Return the count of lines in the records that include the string "Enable", and nothing besides it.

(Beginning of Dataset extract)

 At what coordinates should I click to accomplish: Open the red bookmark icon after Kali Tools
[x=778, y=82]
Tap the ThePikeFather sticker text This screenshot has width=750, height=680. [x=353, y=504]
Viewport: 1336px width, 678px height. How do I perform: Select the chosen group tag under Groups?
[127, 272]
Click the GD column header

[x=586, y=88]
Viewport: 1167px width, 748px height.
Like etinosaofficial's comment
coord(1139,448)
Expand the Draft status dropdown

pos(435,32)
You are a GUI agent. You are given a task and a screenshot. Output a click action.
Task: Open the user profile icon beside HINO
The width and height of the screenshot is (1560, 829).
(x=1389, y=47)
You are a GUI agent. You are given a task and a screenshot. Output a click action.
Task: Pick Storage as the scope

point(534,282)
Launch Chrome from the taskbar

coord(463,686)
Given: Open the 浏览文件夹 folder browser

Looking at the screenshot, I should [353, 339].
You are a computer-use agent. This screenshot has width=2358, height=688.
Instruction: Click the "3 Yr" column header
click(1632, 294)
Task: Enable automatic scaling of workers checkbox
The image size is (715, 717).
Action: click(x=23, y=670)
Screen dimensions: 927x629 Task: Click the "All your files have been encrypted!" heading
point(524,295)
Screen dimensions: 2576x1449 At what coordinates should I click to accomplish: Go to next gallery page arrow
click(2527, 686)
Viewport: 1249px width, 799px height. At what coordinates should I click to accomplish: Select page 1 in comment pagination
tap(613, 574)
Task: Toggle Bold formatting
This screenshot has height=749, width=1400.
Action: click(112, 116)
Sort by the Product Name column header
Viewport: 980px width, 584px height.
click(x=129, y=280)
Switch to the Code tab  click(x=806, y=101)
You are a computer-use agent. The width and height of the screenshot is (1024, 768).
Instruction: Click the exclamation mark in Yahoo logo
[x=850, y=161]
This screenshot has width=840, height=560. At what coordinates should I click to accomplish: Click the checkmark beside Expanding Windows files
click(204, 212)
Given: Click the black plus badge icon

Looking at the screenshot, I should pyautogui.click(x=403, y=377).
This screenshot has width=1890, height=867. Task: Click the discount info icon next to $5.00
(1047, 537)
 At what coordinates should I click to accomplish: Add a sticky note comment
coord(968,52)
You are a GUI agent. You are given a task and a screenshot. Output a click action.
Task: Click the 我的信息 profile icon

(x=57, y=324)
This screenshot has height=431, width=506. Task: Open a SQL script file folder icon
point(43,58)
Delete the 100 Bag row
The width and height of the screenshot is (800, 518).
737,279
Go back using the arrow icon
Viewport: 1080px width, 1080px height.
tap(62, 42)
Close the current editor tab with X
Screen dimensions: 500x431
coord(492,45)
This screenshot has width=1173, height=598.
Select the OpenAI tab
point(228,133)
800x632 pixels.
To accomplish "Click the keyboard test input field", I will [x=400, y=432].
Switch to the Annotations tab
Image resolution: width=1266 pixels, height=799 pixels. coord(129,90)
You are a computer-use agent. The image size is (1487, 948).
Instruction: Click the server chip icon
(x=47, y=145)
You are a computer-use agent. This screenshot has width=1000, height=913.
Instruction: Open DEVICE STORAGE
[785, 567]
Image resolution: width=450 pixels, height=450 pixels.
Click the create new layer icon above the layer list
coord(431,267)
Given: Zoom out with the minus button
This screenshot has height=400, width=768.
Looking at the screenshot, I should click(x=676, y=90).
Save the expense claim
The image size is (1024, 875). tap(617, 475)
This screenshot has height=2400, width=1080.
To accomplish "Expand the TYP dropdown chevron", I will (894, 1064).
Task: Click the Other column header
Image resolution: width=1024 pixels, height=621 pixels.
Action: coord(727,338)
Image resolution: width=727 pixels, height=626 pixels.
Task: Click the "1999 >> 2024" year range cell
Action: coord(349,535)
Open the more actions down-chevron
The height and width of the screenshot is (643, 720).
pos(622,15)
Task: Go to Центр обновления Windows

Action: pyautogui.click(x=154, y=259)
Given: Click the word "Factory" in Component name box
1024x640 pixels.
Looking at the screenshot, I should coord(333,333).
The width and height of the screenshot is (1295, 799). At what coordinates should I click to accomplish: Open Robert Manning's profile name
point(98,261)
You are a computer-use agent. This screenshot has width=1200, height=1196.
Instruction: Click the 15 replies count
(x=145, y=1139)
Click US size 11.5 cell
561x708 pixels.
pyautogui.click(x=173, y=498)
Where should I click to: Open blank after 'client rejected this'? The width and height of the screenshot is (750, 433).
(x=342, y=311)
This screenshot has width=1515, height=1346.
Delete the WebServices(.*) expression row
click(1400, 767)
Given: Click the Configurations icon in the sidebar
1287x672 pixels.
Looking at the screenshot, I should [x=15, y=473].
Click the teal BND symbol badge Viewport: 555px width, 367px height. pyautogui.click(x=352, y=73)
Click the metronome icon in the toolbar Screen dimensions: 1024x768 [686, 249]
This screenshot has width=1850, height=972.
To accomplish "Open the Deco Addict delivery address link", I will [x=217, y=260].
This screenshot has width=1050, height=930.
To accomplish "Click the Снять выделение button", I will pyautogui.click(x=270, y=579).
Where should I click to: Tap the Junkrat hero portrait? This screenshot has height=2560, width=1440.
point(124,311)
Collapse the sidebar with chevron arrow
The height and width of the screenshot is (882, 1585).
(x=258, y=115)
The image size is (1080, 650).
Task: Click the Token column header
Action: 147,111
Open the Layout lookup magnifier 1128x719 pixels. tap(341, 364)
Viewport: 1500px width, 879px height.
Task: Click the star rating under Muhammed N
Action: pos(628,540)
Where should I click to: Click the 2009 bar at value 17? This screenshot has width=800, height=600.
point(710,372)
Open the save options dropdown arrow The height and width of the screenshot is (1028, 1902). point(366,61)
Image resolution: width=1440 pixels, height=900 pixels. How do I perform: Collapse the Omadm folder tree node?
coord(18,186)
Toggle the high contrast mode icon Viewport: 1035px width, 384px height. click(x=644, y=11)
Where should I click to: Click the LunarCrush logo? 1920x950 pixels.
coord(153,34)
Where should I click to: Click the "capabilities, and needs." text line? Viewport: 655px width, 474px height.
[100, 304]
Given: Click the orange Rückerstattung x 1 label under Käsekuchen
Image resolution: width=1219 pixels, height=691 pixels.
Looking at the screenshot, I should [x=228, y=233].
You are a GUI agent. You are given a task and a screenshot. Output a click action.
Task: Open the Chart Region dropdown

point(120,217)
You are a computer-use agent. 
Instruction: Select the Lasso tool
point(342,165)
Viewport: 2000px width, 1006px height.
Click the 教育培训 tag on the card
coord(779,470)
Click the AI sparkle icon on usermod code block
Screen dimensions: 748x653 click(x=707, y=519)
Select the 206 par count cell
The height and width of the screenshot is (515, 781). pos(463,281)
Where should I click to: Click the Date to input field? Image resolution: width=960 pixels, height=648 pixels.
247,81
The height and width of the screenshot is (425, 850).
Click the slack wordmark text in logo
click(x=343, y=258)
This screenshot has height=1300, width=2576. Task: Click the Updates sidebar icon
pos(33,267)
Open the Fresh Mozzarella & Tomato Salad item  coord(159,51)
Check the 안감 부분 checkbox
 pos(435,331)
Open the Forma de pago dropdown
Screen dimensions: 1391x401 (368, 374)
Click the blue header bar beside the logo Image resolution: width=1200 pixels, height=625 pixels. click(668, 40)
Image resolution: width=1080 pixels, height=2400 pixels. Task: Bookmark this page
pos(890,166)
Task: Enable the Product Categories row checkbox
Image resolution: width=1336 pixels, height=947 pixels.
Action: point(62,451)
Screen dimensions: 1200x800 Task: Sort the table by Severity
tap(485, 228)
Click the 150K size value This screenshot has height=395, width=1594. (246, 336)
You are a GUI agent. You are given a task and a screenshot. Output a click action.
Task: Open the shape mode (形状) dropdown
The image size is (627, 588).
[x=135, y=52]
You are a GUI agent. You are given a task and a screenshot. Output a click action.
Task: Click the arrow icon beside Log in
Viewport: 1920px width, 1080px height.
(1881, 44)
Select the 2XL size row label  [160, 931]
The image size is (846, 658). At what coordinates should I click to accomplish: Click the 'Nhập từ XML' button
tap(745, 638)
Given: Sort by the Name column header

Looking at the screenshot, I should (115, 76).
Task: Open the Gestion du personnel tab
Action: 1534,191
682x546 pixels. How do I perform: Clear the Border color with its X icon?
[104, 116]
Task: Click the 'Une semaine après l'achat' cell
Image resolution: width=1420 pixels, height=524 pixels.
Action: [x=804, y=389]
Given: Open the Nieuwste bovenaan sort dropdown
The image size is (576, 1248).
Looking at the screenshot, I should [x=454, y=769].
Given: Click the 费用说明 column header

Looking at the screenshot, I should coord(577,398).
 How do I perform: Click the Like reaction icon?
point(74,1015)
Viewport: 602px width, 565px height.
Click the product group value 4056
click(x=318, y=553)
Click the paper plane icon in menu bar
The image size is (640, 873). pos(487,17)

(End of Dataset extract)

_Output of the task:_
2